Increased inference regarding underlying behavioural mechanisms of animal movement can be achieved by comparing GPS data with statistical mechanical movement models such as random walk and Lévy walk with known underlying behaviour and statistical properties.
GPS data are typically collected with ≥1 h intervals not exactly tracking every mechanistic step along the movement path, so a statistical mechanical model approach rather than a mechanistic approach is appropriate. However, comparisons require a coherent framework involving both scaling and memory aspects of the underlying process. Thus, simulation models have recently been extended to include memory-guided returns to previously visited patches, that is, site fidelity.

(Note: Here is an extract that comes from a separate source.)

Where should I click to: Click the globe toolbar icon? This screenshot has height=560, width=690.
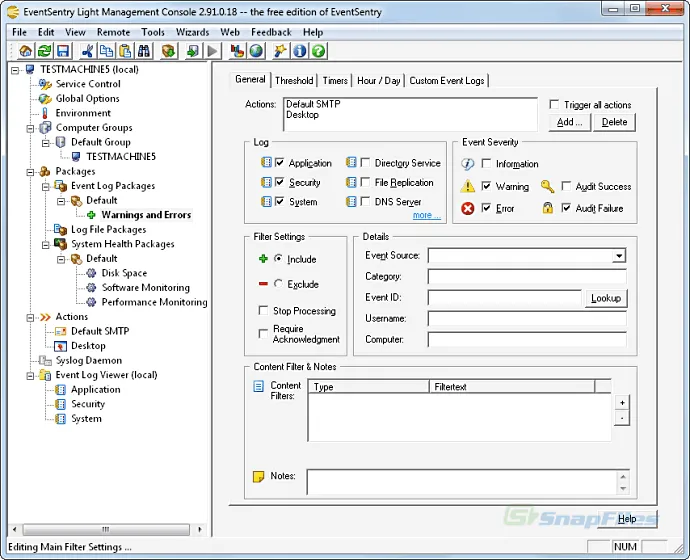click(x=256, y=51)
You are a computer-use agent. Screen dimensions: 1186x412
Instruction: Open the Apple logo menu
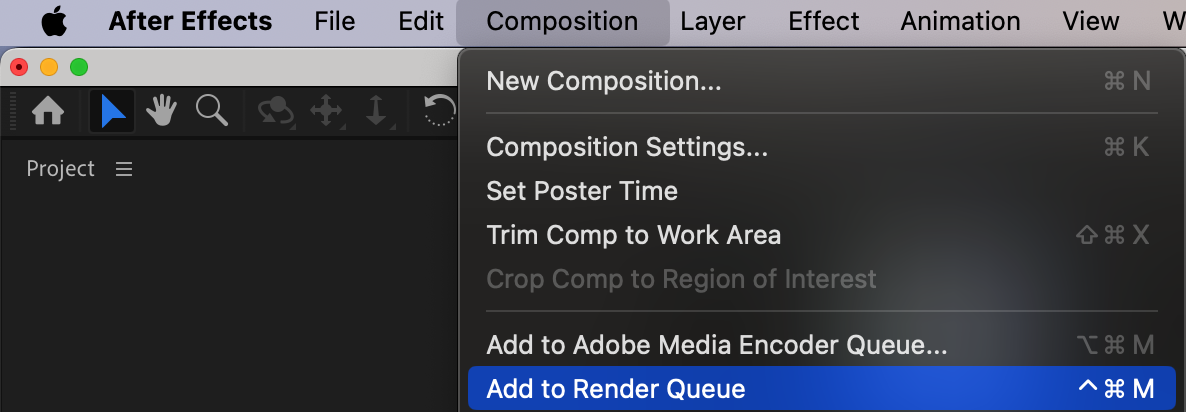[53, 21]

We define four main classes of movement, differing in incorporation of memory and scaling (based on respective intervals of the statistical fractal dimension D and presence/absence of site fidelity). Using three statistical protocols to estimate D and site fidelity, we compare these main movement classes with patterns observed in GPS data from 52 females of red deer (Cervus elaphus).
The results show best compliance with a scale-free and memory-enhanced kind of space use; that is, a power law distribution of step lengths, a fractal distribution of the spatial scatter of fixes and site fidelity.
Our study thus demonstrates how inference regarding memory effects and a hierarchical pattern of space use can be derived from analysis of GPS data.